How much should you tell your adult children about your estate plan?

How much should you tell your adult children about your estate plan?

On Behalf of | Dec 1, 2020 | Estate Planning

You’ve finally gotten around to developing your estate plan. That’s something too many people never do. Sometimes, the thing that people dread even more than drawing up an estate plan is telling their adult children what’s in it.

How much you tell them depends on several things, such as family (especially sibling) dynamics, how big the estate is and how you’re dividing it. However, financial experts generally agree that there are things you need to tell your children and that more people make the mistake of not sharing enough information than sharing too much.

Estate plans aren’t just about what happens after you die

As part of your estate planning, you’re likely giving people powers of attorney over your medical care and finances if you’re unable to care and/or speak for yourself. If you want one of your children to have these responsibilities, ask them first. They may not want the responsibility. Whoever you choose for that role, let the rest of your family know.

The same is true for the executor of your estate. It’s best if your family knows who you’ve selected and why. This will make their job easier when the time comes.

## Work to complete
1 > According to the estate planning article, which mistake do financial experts say more people make when telling their adult children about an estate plan?
2 > Transcribe everything in the estate planning article from "On Behalf of" down to "sharing too much.".
3 > Go on with the estate planning article after its final sentence, writing in the same voice.

## Records

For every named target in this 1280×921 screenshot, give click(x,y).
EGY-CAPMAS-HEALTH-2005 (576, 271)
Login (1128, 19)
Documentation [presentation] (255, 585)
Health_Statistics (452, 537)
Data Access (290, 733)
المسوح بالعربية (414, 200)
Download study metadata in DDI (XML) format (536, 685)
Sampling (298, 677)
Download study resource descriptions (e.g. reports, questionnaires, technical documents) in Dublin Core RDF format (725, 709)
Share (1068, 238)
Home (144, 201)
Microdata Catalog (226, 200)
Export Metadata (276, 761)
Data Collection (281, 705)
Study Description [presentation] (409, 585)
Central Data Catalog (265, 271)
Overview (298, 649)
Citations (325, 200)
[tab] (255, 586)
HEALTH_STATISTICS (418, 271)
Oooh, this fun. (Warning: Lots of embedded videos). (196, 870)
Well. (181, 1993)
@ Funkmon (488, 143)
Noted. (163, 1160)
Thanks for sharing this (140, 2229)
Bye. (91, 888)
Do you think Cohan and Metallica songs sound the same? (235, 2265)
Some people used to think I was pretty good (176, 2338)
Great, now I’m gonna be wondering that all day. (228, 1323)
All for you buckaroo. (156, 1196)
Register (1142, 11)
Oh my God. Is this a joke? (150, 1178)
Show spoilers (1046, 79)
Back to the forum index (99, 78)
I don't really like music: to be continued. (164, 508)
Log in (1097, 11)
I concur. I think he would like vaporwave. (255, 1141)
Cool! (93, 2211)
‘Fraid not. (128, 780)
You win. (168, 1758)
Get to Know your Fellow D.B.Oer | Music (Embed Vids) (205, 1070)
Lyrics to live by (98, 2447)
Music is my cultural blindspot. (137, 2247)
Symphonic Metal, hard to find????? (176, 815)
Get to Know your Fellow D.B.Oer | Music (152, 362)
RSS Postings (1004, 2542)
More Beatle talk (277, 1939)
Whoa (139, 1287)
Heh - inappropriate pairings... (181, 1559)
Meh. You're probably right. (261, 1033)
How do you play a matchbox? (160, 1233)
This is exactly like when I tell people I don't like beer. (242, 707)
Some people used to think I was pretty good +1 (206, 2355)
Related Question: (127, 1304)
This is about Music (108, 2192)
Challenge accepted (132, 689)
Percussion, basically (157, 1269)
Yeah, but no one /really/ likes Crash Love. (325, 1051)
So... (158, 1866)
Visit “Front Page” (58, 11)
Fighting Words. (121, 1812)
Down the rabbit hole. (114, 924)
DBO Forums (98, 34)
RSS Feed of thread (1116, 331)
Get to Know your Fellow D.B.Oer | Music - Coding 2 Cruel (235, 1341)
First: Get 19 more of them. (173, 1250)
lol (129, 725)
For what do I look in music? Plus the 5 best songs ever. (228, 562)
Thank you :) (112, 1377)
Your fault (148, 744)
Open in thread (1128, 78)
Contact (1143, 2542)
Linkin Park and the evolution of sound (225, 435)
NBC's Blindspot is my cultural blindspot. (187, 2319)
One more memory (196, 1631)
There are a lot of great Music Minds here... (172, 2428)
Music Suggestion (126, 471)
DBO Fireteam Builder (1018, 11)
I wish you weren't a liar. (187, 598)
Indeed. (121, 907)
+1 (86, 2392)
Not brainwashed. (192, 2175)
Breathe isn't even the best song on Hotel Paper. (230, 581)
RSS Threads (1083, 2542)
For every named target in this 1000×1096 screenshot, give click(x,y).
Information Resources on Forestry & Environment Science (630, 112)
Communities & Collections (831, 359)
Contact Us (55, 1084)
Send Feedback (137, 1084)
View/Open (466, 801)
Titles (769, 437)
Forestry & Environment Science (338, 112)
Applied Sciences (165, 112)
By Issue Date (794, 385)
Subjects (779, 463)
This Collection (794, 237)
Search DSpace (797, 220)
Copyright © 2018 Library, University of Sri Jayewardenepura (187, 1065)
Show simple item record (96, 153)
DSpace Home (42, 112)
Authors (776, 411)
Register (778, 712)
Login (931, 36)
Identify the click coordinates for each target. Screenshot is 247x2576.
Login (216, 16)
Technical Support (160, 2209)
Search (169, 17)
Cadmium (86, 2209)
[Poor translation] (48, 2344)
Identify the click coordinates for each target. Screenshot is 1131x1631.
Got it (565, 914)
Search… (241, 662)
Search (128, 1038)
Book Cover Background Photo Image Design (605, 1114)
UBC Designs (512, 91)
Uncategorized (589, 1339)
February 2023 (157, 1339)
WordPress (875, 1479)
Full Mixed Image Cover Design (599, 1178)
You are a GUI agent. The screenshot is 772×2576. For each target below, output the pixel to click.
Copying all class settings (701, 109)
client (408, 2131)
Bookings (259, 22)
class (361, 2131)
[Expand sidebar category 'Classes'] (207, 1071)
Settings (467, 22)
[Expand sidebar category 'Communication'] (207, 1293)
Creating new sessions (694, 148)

## Answers to the exercise
1 > They share too little information rather than too much.

2 >
On Behalf of | Dec 1, 2020 | Estate Planning

You’ve finally gotten around to developing your estate plan. That’s something too many people never do. Sometimes, the thing that people dread even more than drawing up an estate plan is telling their adult children what’s in it.

How much you tell them depends on several things, such as family (especially sibling) dynamics, how big the estate is and how you’re dividing it. However, financial experts generally agree that there are things you need to tell your children and that more people make the mistake of not sharing enough information than sharing too much.

3 >
Why giving your children some idea of their inheritance is usually wise

Likely, you’re leaving each child a percentage of the value of your estate. You don’t know for certain what that will be when they receive their inheritance. However, it’s usually best to give your kids some idea of whether it’s a few thousand or a few million (or probably somewhere in between). This can help them with their own financial planning. Likewise, if you’re planning to leave one of your children a large asset like a home, make sure they want it.

If you’re not leaving your children an equal percentage of your assets, it’s often wise to explain to them why rather than let them wonder and feel resentful after you’re gone. There are many reasons why you may leave one child more than the others (or give everything to charity).

If you choose not to share details of your estate plan with your children, at least let them know there is one, who to contact when the time comes and where to find necessary documents and information, like your estate planning attorney’s name and phone number.